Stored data
-=-=-

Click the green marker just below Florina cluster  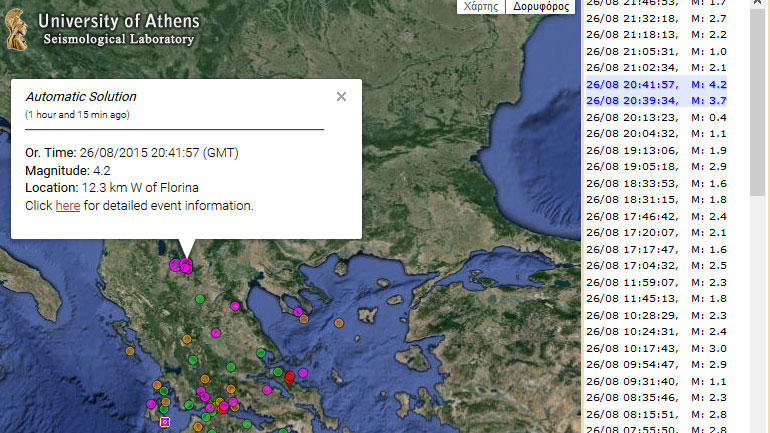click(x=200, y=298)
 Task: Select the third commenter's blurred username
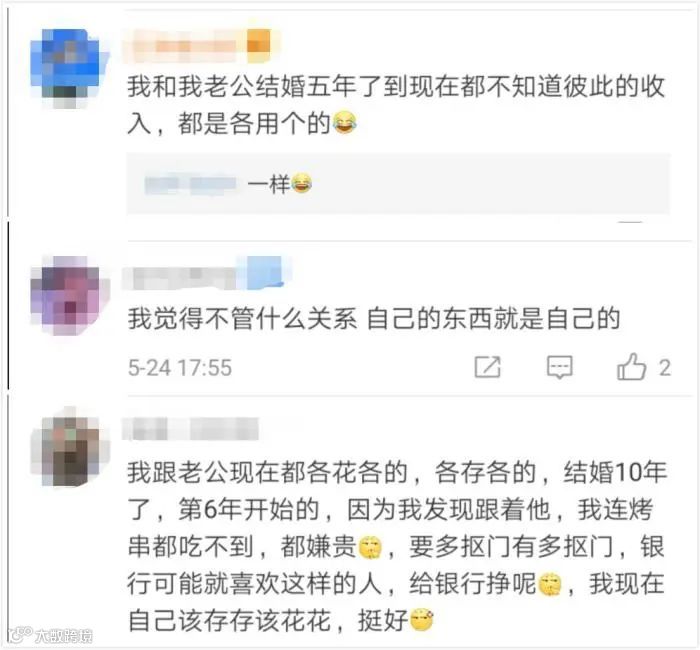tap(191, 429)
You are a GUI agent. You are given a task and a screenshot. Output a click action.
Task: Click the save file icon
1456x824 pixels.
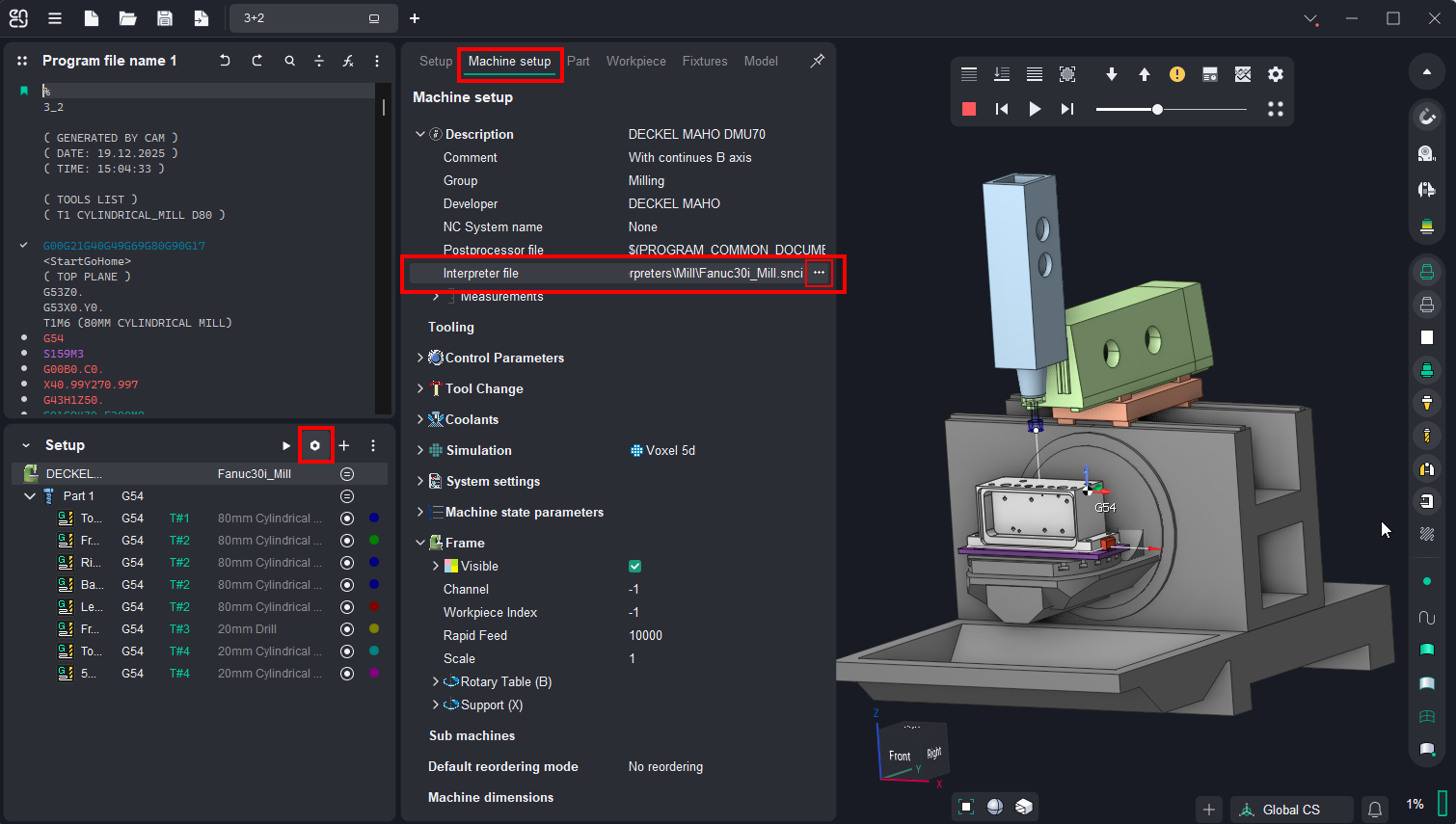[x=165, y=18]
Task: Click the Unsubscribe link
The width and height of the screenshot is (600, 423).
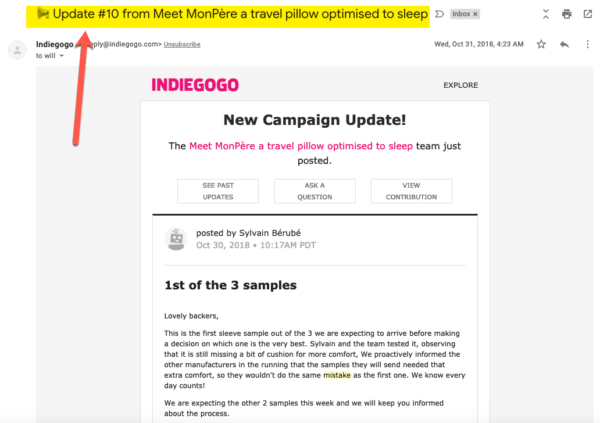Action: click(x=181, y=45)
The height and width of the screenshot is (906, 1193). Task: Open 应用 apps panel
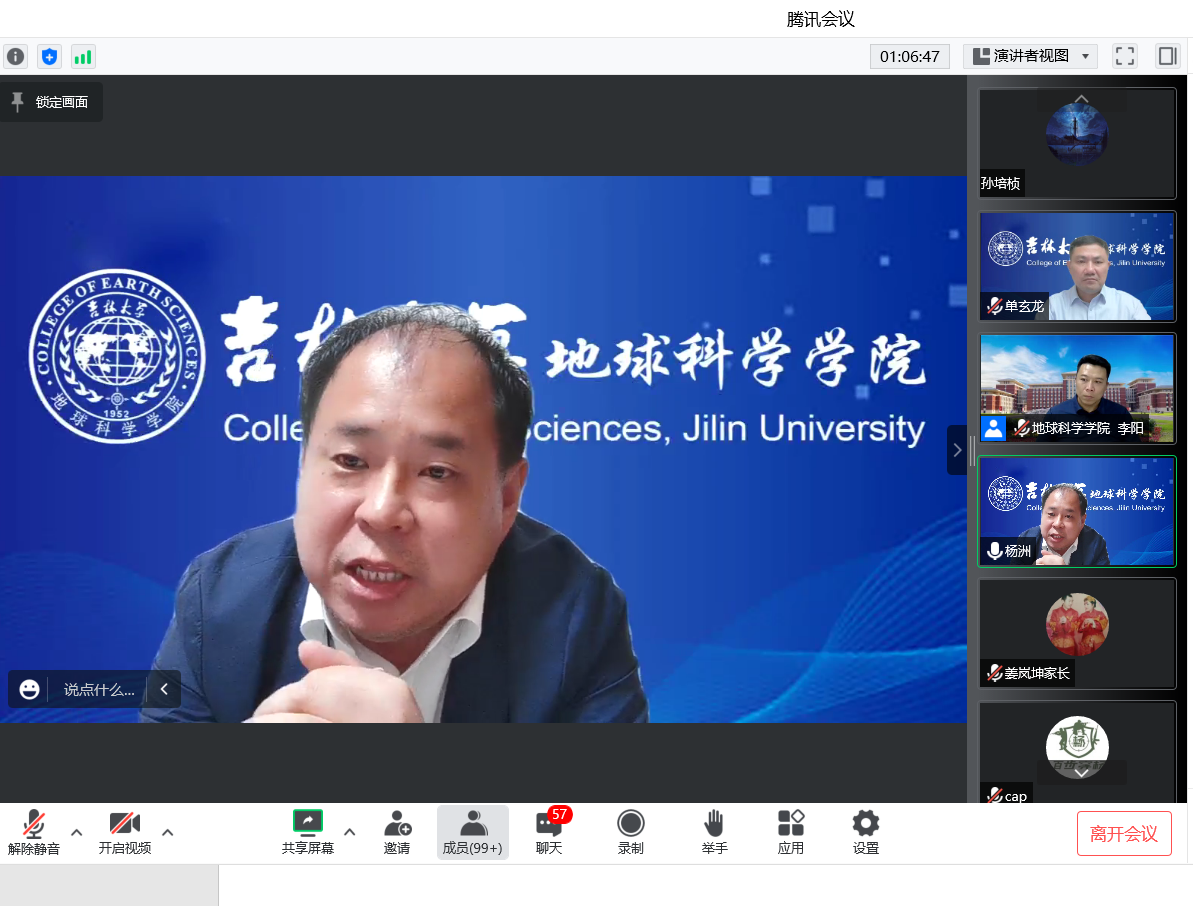[791, 832]
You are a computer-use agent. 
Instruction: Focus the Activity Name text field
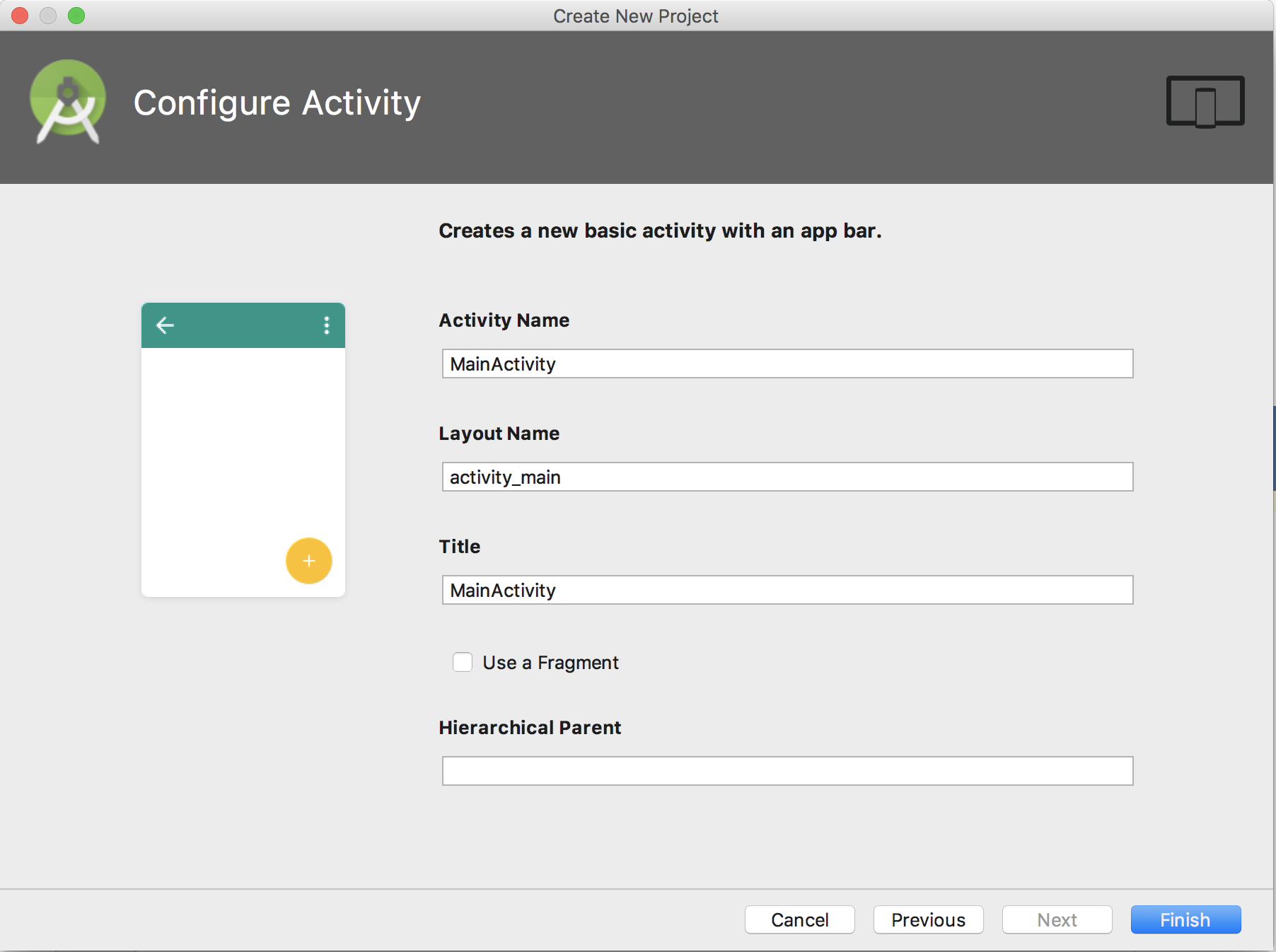click(787, 364)
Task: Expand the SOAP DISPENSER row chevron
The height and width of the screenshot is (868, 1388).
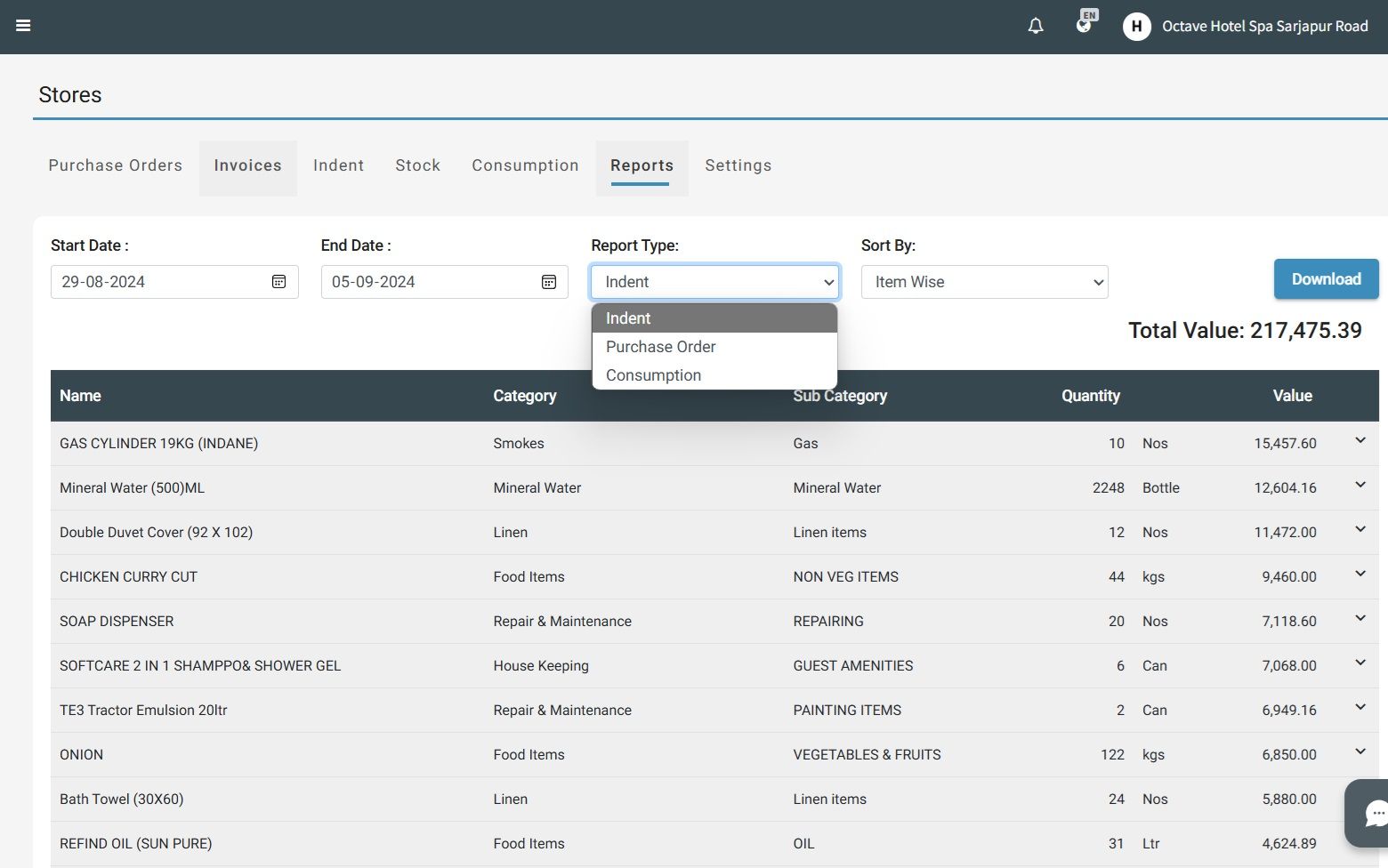Action: [1360, 618]
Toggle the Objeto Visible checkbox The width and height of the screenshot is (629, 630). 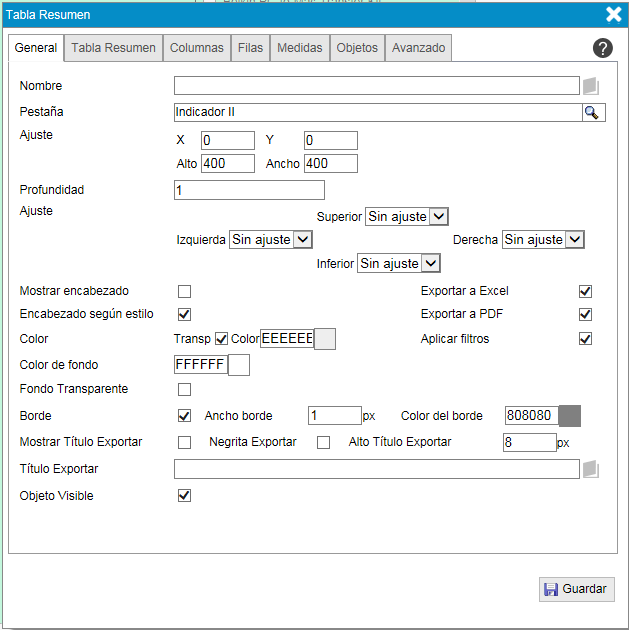[184, 496]
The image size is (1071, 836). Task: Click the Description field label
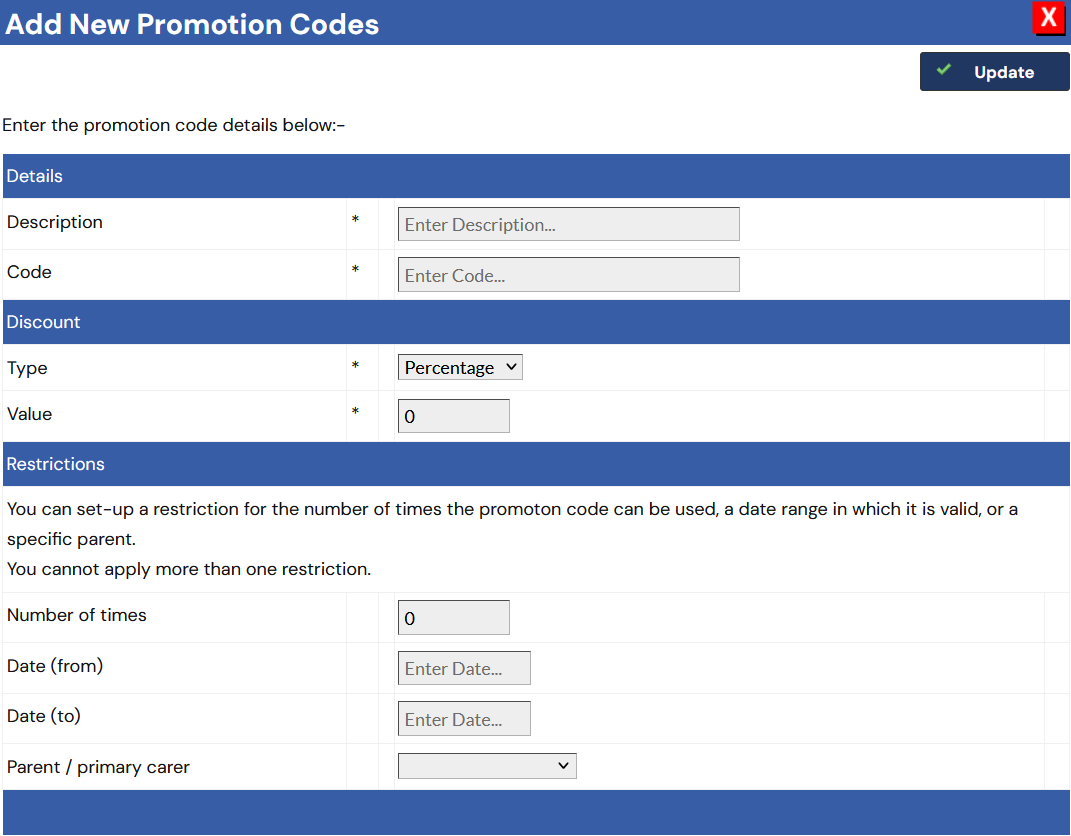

-=-=-

TO DO: The answer must consist of each line from the data that includes the string "agent".

RESPONSE AREA:
You are a GUI agent. You are given a task and a screenshot. Output a click action.
You are a computer-use agent. 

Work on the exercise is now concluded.